If it is not bad enough for the INS to put into the seat next to you
on an airplane a deportee, who has just been released from prison and
would do anything to escape deportation, the INS also puts aboard
illegal aliens who have very serious communicable diseases.
Of the 300 or so illegal aliens the INS deports each month, it seems
that more than one-half are carrying very serious germs or viruses. For
instance, according to the medical director at the U.S. Immigration and
Naturalization Service in Houston, some 40 percent of deportees test
positive for tuberculosis--10 percent are active and contagious. It is
no wonder the INS does not want its people cooped up on airplanes with
aliens being deported. They would be exposed to infection with
tuberculosis or some other dread disease.
Mr. President, it is an outrage that our Government subjects
unsuspecting American air travelers to potential disruptions of the
flights, physical danger, and serious threats to their health. The INS
won't state definitively how many illegal aliens are deported by air
each year, but we know that among them are a large fraction of the
released convicts, who are flown home after their release from jail. We
also know that many of them came to the United States infected with
diseases that have been largely known for decades. We know, therefore,
many of the unescorted aliens are potentially dangerous, probably
desperate to avoid deportation, and perhaps contagious with some
disease.
The costs, human, and otherwise, of even one major incident on a
large aircraft are incalculable--and certainly much more than what the
INS might claim to save by simply dropping those in its custody off at
the airport.
Mr. President, I propose that the Senate put itself on record as
demanding that the Immigration and Naturalization Services cease these
irresponsible practices.
The amendment I introduce today expresses the sense of the Senate
that criminal illegal immigrants being deported should be escorted by a
Federal agency, and any criminal immigrant who is deportable and is
known to be carrying an infectious disease which would endanger the
health and safety of the general public should not be deported through
commercial means that would expose the general public to risk.
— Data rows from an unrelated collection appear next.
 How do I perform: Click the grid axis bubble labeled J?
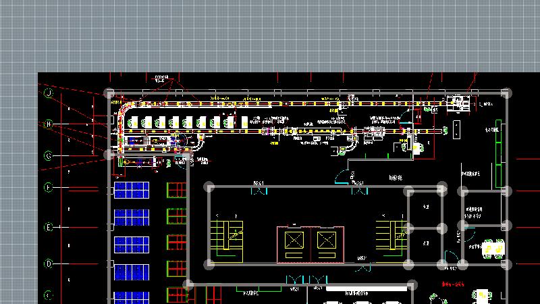pyautogui.click(x=49, y=93)
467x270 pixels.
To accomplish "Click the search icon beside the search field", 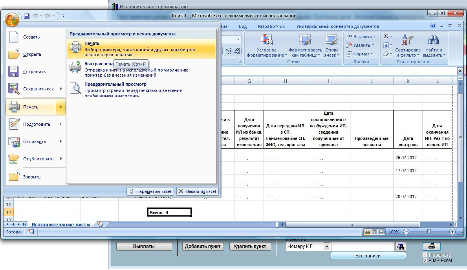I will click(x=400, y=246).
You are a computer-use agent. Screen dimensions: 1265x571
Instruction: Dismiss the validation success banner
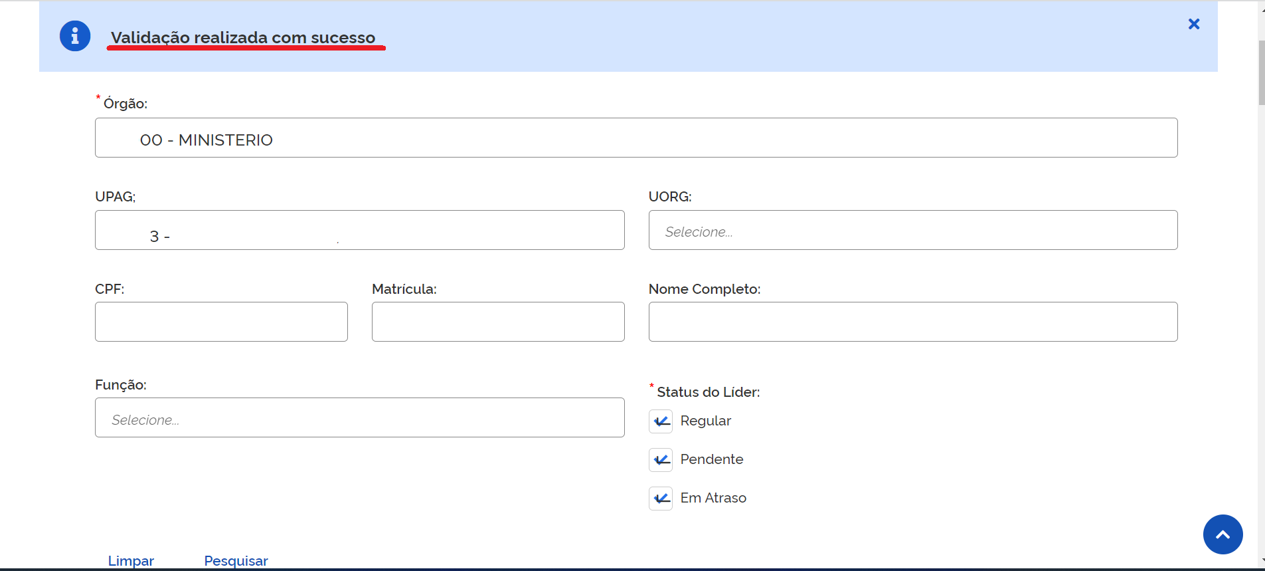click(x=1193, y=24)
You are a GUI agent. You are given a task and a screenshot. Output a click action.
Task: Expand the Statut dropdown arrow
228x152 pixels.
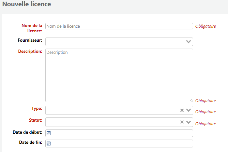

I urge all of my colleagues to support this legislation, and put this
body on record--unequivocally--that the INS should not continue to
endanger innocent citizens. I hope that simply because we serve notice
here the INS will see the error of its ways and change its policies and
procedures. If not, Mr. President, I intend to take other steps to
ensure that the INS corrects its practices.
Mr. President, I ask unanimous consent that a copy of the Houston
Chronicle article I referred to earlier and ask that it be printed in
the Record.
There being no objection, the material was ordered to be printed in
the Record, as follows:
Criminal Immigrants Deported Unescorted--Air Travelers at Risk for
Violence, TB
(By Jo Ann Zuniga)
The federal government is deporting unescorted criminal
immigrants, most of whom have served their prison sentences,
alongside paying passengers on commercial flights out of
Houston Intercontinental Airport.
A government memo confirmed one incident last year in which
a detainee, reportedly a convicted rapist, attempted to
assault a flight attendant aboard a plane awaiting takeoff.
In addition to the potential for violence, unsuspecting
travelers aboard these flights are also exposed to an
increased threat of tuberculosis, an airborne disease
transmitted by the coughing of an actively infected person.
The medical director at the U.S. Immigration and
Naturalization Service detention center here said up to 40
percent of the 300 or so deported out of the facility each
month test positive for tuberculosis, with up to 10 percent
of those becoming active and contagious. Physicians called
those numbers ``a significant threat'' to passengers in an
enclosed plane.
Most of those deported each month out of the detention
center at 15850 Export Plaza near the airport have committed
a crime, been convicted, served time in state prison and are
then returned to their country aboard public planes.
The INS memo concerning the April 8, 1993, assault said the
Continental Airlines attendant was rescued by fellow crew
members after she was grabbed by the man. She then ``advised
the pilot . . . that she had just been attacked by the INS
detainee.''
The man was taken off the flight and driven by an INS
employee to his destination.
Continental Airlines spokesperson Peggy Mahoney confirmed
the incident, saying: ``There was a report from our flight
attendant.''
But she said the deportee had a mental problem and called
the attempted assault ``an isolated incident.''
``We do have procedures in place to ensure the comfort and
safety of our employees and customers,'' Mahoney said. She
declined to specify the procedures because of security
reasons.
In one deportation witnessed April 7 of this year, two
government vans with the U.S. eagle insignia drove onto a
Houston Interncontinental Airport runway where a TACA
International Airline plane was preparing to leave for Belize
City and San Salvador. Three INS officers loaded 20 deportees
onto the plane and departed.
Paying passengers then boarded and flew with the unescorted
immigrants, some of whom had criminal records, sources said.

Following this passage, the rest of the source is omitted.